The invention discloses a neural network model calculation-oriented intermediate representation method and device. The method comprises the following steps of S1, analyzing an input model file to obtain topological structure information of a neural network; s2, constructing a logic calculation graph; s21, deducing physical layout information of each operator in the logic calculation graph; s22, deriving the element attribute of each operator in the logic calculation graph; s23, deducing description information of an input and output logic tensor of each operator in the logic calculation graph; s3, constructing a physical calculation graph; s31, generating a physical calculation graph; according to the meta-attribute-based intermediate representation for neural network model calculation disclosed by the invention, data parallelism, model parallelism and pipeline parallelism are originally supported from an operator level. According to the neural network model calculation-oriented intermediate representation method and device disclosed by the invention, the calculation expressions are taken as basic units, the tensors are taken as flowing data in the calculation graph formed by the whole calculation expressions, and the calculation process of the neural network model is realized in a composition manner.

Description

technical field [0001] The invention relates to the field of deep learning, in particular to an intermediate representation method and device for neural network model calculation.

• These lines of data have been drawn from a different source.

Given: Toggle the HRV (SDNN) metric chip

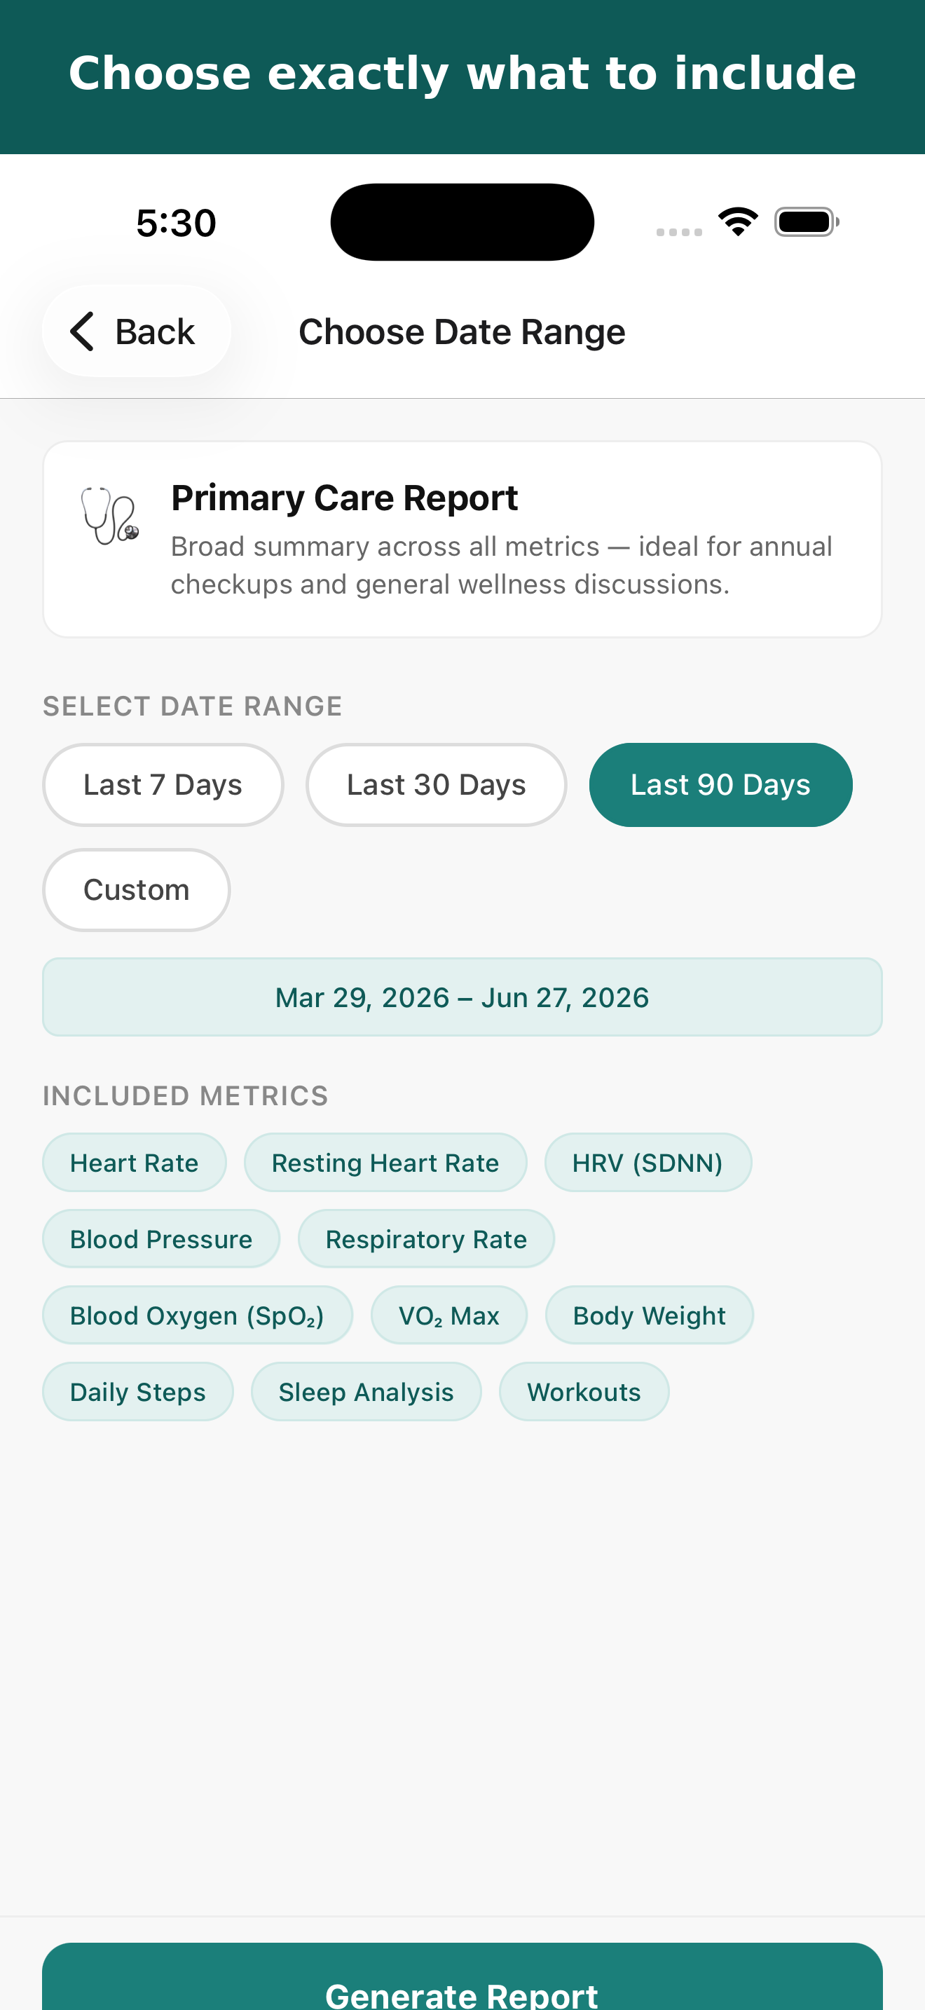Looking at the screenshot, I should click(x=648, y=1163).
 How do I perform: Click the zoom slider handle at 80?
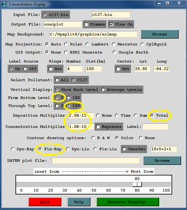(x=137, y=184)
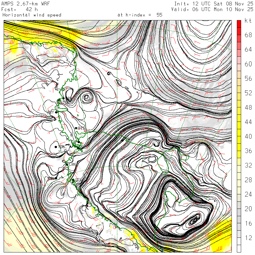Select the NUN station marker
The image size is (255, 255).
tap(56, 178)
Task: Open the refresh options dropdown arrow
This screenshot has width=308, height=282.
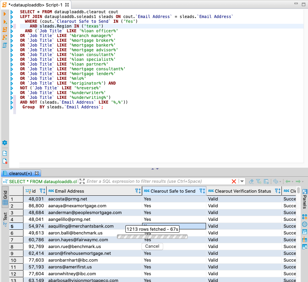Action: click(281, 182)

Background technique [0002] With the rapid development of artificial intelligence industrial applications, the demand for large models in practical application scenarios has become more and more urgent. Most of the existing deep learning frameworks provide efficient interfaces for the expression of neural network model computation and the training of neural network models on a single device. However, existing deep learning operating systems may not be flexible and effective when targeting new distributed devices for large-scale deep neural network model training, because distributed devices require more complex parallelism than single devices. In addition, the distributed training interface that has been developed strengthens the parallelism of the models of the existing deep learning framework,...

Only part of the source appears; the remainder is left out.